PROBLEMS TO WORK ON |
a - Translate this sentence from the review of the Melville poem edition below into Spanish: "The best of the Appendices is a section of Explanatory Notes extending from p. 550 - p. 643."
b - Pick up the review of the Melville poem edition below after its final sentence and carry it on for a short paragraph.

TEXT TO READ |
+-------+
This volume published by Hendricks
House is, again, I believe, the edition
to buy because of its very reasonable
price for such a hardback book. The
work, Melville's long poem in 4 Parts,
consisting of a total of 150 cantos,
is edited by Walter E. Bezanson and
includes an excellent "Introduction"
preceding the poem and Appendices after
the poem. The Appendices include a
map of Jerusalem and it environs, and
a map of the journey of the pilgrims
from Jerusalem to the Dead Sea, back
to the monastery at Mar Saba, to
Bethlehem, and finally a return to
Jerusalem again.
One of the Appendices is a series of
32 analyses of the various Characters
met in the poem; each analysis includes
an Identification, Interpretation, Status,
and Source (when known, possible origins
in Melville's experience or reading).
The best of the Appendices is a section
of Explanatory Notes extending from p. 550 -
p. 643. The quality of information and
insight in the Notes is excellent, since
Bezanson's understanding and insights about
the poem are of such high degree. Basically
the Notes explain the places involved as
well as Melville's many allusions. As
Bezanson says, "Melville was a learned amateur
with an extraordinary memory. The major intention
here, therefore, has been to elucidate meanings,
especially Biblical citations and Classical
allusions which few today know exactly."
+-------+
EXTRACTED DATA |
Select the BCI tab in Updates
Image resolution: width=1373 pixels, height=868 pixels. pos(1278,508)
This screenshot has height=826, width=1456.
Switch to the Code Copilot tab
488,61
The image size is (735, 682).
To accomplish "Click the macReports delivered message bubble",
+-------+
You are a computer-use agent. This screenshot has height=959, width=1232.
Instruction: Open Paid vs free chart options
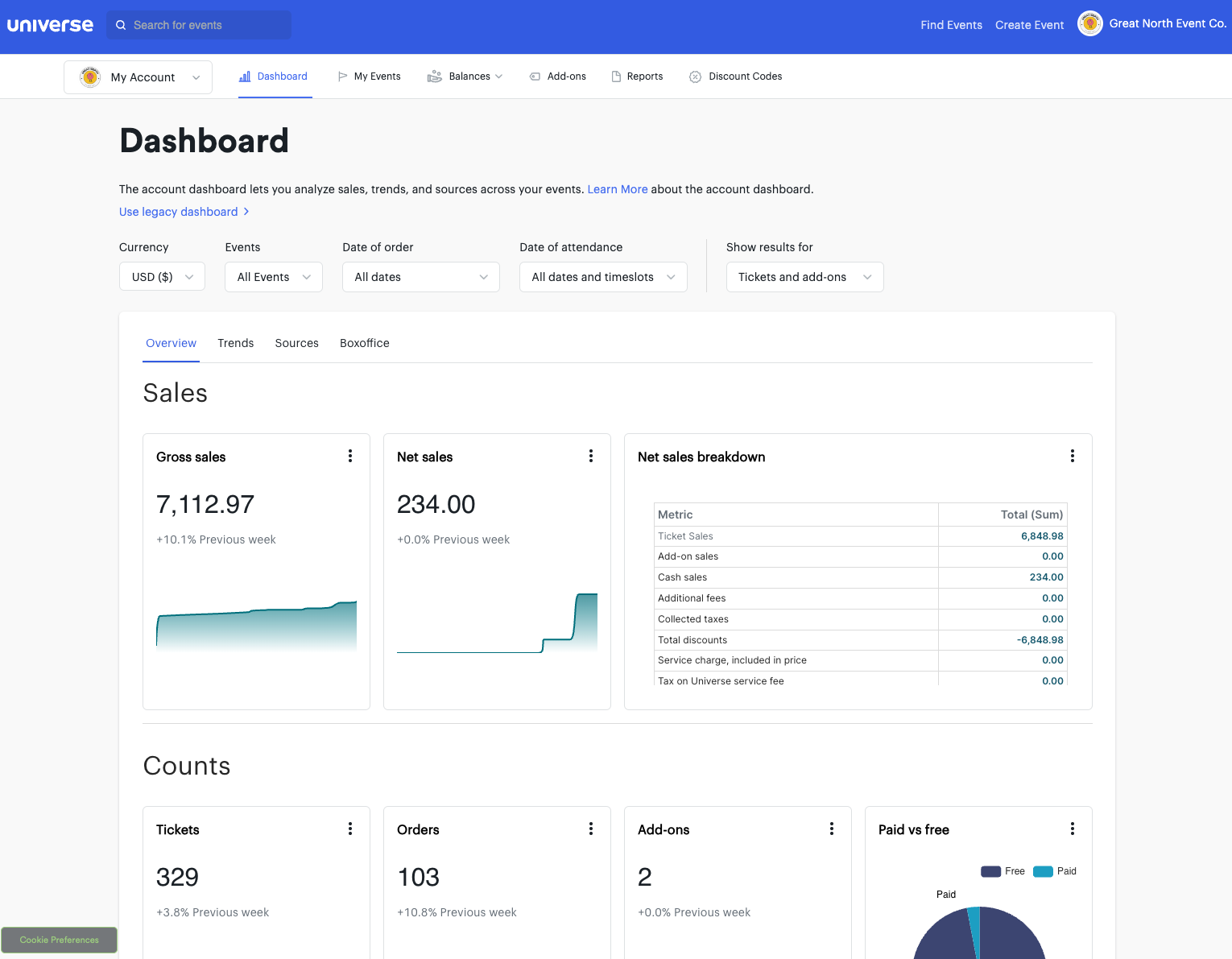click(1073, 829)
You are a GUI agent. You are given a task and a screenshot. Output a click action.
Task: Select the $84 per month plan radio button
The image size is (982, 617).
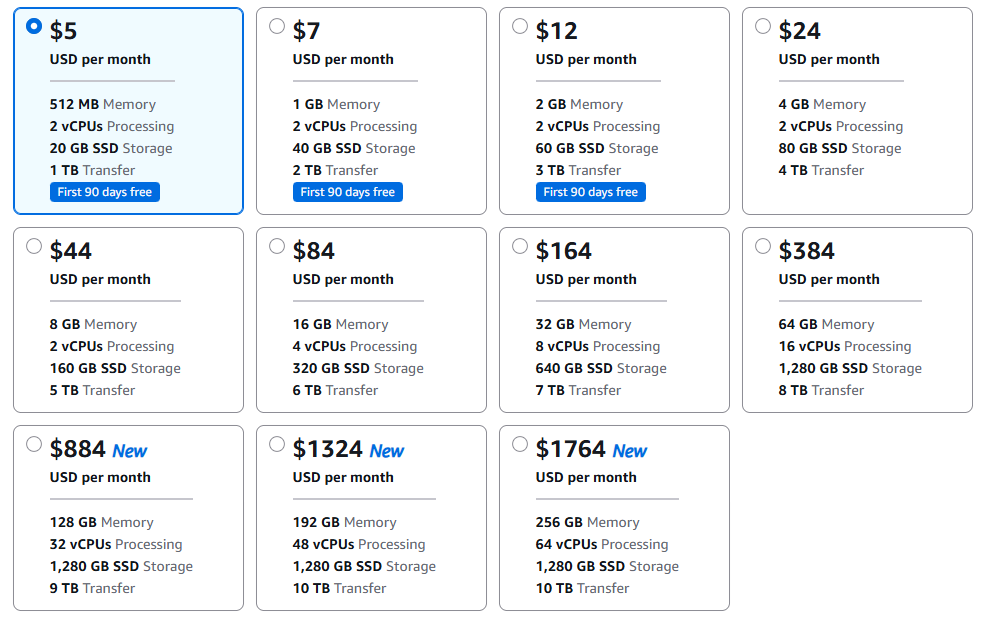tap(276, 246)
+-------+
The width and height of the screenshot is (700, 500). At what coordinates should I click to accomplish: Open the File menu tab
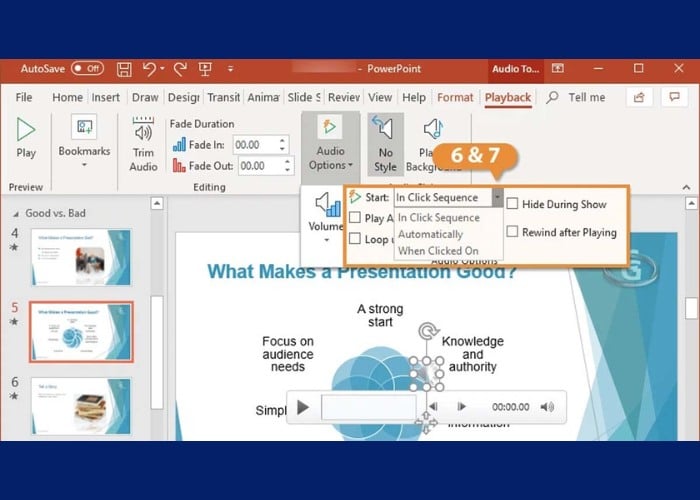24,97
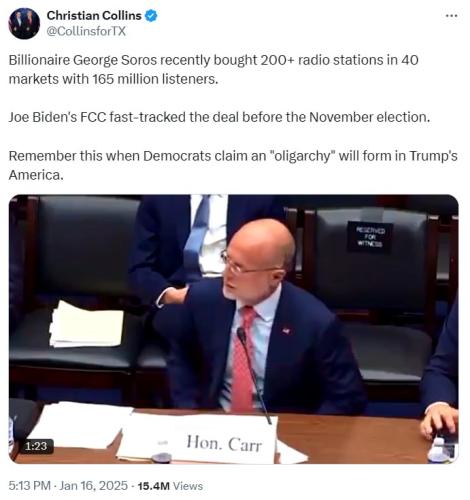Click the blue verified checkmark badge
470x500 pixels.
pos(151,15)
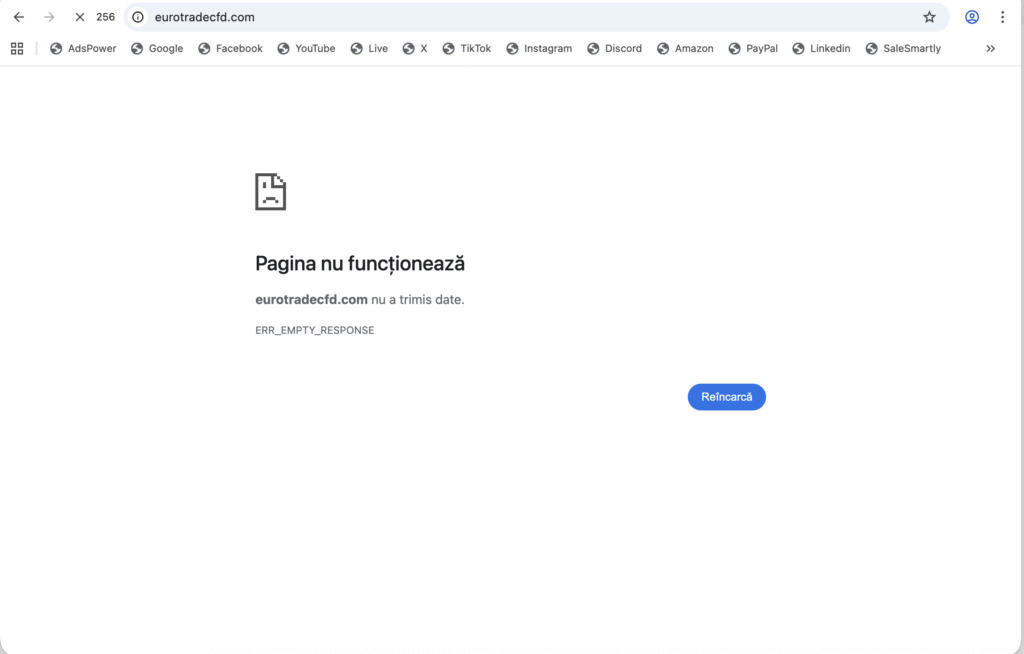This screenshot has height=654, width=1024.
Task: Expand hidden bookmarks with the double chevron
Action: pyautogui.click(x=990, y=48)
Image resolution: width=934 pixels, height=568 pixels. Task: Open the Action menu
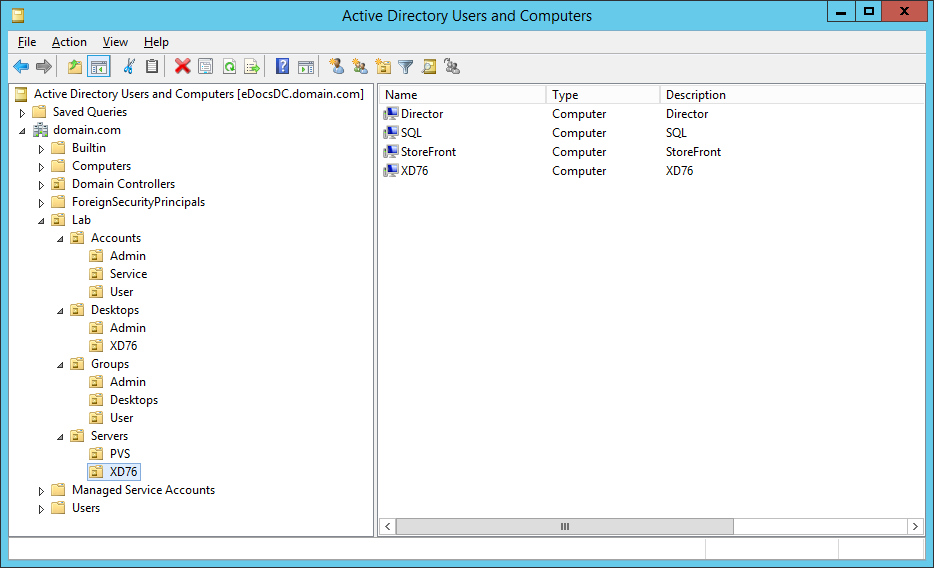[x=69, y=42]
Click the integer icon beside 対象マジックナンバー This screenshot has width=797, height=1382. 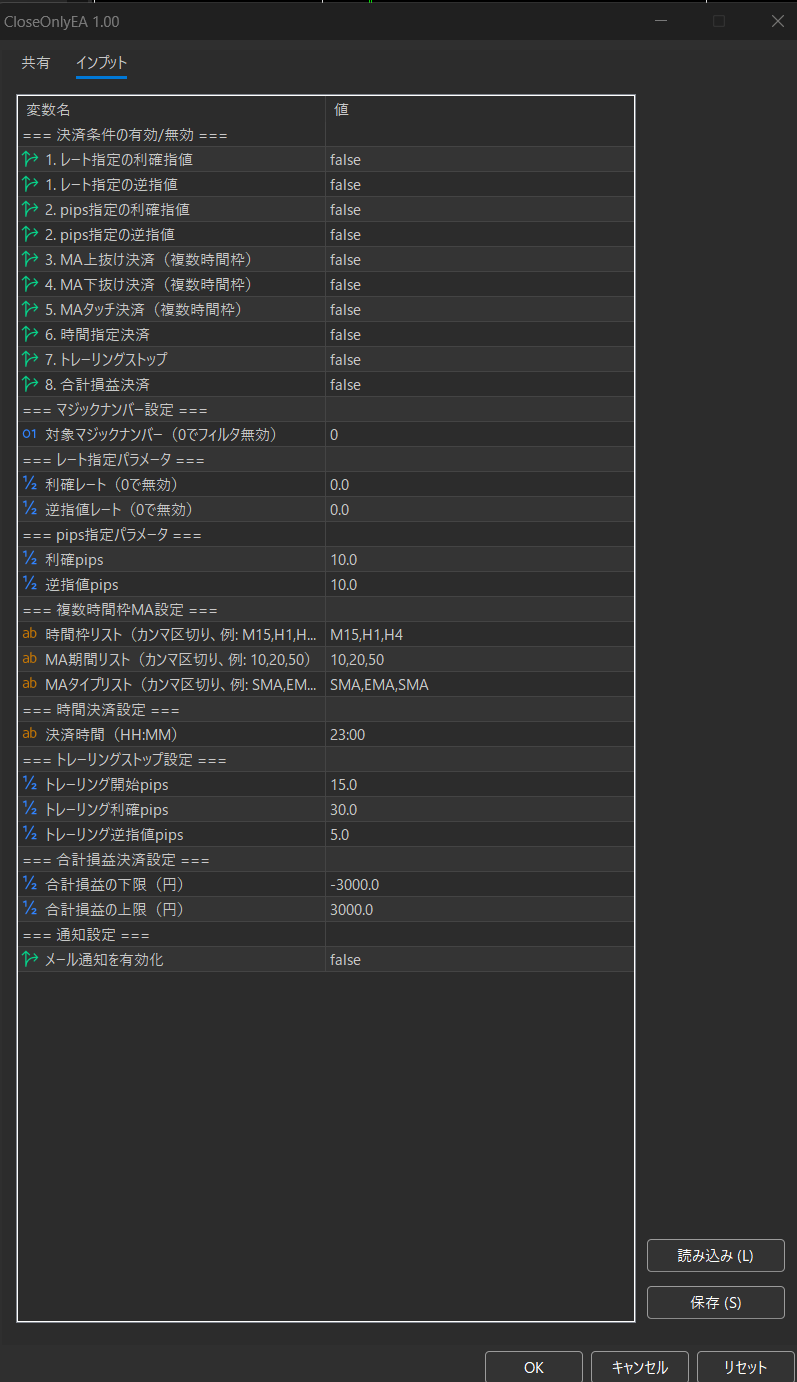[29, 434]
+-------+
FINAL RESULTS |
a - El mejor de los apéndices es una sección de Notas Explicativas que abarca de la p. 550 a la p. 643.

b -
* * * * * * * * *
The Northwestern/Newberry edition (edited by
Harrison Hayford, Alma A. MacDougall, Hershel
Parker, and G. Thomas Tanselle) is a much
larger (in size) volume. The N/N edition does
NOT put an "Introduction" at the beginning before
the poem, but has an "Historical and Critical
Note" after the poem. The N/N "Note" is
actually a reprinting of Bezanson's Hendricks
House "Introduction" reprinted "in Bezanson's
slightly revised form." The N/N edition proceeds
to inform the reader concerning Bezanson's
essay that unlike the Historical Notes in their
other editions, this one is "a critical as well
as historical essay, presenting its author's
interpretation of the work unmodified by the
editors***. *** Although the essay represents
an earlier stage of Melville studies, it is
generally recognized as the still *indispensible*
[my emphasis] introduction to Melville's long,
difficult, and highly allusive poem, which,
more than his other works, continues to require
such initial critical assistance to its readers."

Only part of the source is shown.